企業のDXを成功させる第一歩は、業務の中でIT化しやすい領域を見つけ出し、そこから着実に進めていくことです。ここでは、業務のなかでもIT化しやすいとされているものを紹介します。

データ・書類管理

これまで紙媒体で管理してきたデータ・書類を電子化することを、「ペーパーレス化」といいます。ペーパーレス化は、DXの第一歩におすすめです。

ペーパーレス化の中でも現在注目されているのは、改正電帳法やインボイス制度などが施行された電子請求書です。経理業務をリモート化できるため、BCP対策としても有効といえるでしょう。

また、データを電子化することで紙媒体での管理における紛失や破損を防げるほか、離れた場所にいる人とのデータの共有も容易になります。さらに、紙を削減することはSDGs対応にもつながります。

◎「ペーパーレス化」の詳しい解説はこちら

社外との契約プロセス

ペーパーレス化の加速に付随して、契約プロセスのオンライン化も拡大しています。
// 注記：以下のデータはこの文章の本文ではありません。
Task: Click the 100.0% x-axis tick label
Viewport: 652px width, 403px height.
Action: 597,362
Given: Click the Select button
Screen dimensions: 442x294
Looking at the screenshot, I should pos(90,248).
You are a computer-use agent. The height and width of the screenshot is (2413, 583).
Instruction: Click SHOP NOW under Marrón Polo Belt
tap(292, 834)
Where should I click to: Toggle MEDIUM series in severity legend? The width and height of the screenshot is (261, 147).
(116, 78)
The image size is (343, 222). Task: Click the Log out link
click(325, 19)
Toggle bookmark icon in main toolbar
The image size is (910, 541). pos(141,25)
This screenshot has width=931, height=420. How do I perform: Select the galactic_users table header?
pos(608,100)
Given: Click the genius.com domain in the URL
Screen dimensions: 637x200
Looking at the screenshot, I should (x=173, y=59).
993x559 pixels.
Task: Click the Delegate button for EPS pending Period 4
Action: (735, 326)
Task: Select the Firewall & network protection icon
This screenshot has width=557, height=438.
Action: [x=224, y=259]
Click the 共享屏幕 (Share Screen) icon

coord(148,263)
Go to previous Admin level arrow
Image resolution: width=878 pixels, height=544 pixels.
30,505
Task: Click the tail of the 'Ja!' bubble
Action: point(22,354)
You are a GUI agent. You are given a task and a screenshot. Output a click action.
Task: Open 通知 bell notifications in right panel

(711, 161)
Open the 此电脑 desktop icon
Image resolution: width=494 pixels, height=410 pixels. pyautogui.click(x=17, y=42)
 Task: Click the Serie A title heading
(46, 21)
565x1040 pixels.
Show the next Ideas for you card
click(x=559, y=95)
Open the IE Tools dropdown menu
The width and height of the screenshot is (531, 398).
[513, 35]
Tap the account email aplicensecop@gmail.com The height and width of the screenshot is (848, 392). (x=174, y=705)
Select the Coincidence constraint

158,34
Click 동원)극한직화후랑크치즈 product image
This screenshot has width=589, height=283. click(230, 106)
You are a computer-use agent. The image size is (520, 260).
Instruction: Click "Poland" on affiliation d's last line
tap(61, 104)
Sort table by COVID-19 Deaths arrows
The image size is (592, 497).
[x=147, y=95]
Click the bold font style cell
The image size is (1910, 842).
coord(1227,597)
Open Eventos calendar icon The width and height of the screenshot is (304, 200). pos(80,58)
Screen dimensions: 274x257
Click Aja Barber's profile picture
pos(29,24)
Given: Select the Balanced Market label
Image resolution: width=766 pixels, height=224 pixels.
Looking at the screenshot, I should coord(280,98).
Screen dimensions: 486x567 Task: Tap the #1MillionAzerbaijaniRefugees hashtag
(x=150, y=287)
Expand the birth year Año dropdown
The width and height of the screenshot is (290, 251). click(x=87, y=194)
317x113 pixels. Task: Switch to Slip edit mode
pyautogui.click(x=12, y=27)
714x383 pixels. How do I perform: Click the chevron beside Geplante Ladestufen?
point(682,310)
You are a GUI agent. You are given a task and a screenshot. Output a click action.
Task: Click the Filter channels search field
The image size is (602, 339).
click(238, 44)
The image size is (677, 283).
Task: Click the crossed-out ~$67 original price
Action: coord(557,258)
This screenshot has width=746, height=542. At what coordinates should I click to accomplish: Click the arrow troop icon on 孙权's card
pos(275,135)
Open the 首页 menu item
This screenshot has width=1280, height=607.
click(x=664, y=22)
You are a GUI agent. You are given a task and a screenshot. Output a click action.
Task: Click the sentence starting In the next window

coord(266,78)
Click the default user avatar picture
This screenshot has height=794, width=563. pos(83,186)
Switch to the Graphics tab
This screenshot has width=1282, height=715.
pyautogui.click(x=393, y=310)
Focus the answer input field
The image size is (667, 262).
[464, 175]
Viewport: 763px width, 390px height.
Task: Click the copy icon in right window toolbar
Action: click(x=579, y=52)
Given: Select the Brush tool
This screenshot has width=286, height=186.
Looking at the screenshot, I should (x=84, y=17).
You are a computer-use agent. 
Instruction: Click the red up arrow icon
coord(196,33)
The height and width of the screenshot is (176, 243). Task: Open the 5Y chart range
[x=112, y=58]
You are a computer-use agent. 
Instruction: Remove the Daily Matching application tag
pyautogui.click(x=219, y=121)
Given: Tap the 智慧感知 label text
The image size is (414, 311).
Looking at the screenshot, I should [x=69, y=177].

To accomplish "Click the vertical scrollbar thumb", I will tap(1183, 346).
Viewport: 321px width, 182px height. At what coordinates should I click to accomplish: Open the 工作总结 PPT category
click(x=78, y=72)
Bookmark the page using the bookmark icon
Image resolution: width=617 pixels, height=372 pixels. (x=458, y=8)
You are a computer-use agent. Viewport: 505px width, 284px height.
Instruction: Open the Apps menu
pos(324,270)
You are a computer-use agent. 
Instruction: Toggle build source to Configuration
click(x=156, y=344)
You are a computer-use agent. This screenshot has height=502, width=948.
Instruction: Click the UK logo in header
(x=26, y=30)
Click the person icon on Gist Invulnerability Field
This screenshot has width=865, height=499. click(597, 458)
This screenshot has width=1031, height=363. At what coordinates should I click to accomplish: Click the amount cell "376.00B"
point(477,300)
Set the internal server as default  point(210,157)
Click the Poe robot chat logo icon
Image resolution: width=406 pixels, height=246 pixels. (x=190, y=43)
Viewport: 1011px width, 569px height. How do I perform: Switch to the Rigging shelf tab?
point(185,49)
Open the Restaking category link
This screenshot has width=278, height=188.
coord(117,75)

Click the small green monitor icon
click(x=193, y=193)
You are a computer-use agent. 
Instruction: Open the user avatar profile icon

電子契約サービスを活用すれば、これまで紙と印鑑を用いて行われてきた契約作業をクラウド上でより効率的に行えるようになります。

クラウド上では契約プロセスの把握や進捗の確認も容易なため、承認の遅延やコミュニケーションの滞りなどによるビジネスチャンスの損失も防ぎやすいでしょう。「クラウドサイン」「電子印鑑GMOサイン」「freeeサイン」などが有名です。

社外・社内の情報共有

情報共有ツールの例として、チャットツールやWeb会議ツールなどは、すでに触ったことがある人も多いのではないでしょうか。

情報共有ツールの活用によって、情報の発信者・受信者側双方のリソースを無駄に割くことなく効率的な共有が可能となり、部門間の情報共有や連携は飛躍的に早まります。さらに、常に最新の情報を閲覧できるようになるため、経営判断のスピードアップも望めるでしょう。

申請・申告などの手続き業務

デジタル化が進んだことにより、行政手続きもIT化しやすい業務となりました。例えば、各行政機関へのオンライン申請・申告、デジタル庁が運営するe-Govによる法令検索や、行政機関のオープンデータ閲覧といったものが挙げられます。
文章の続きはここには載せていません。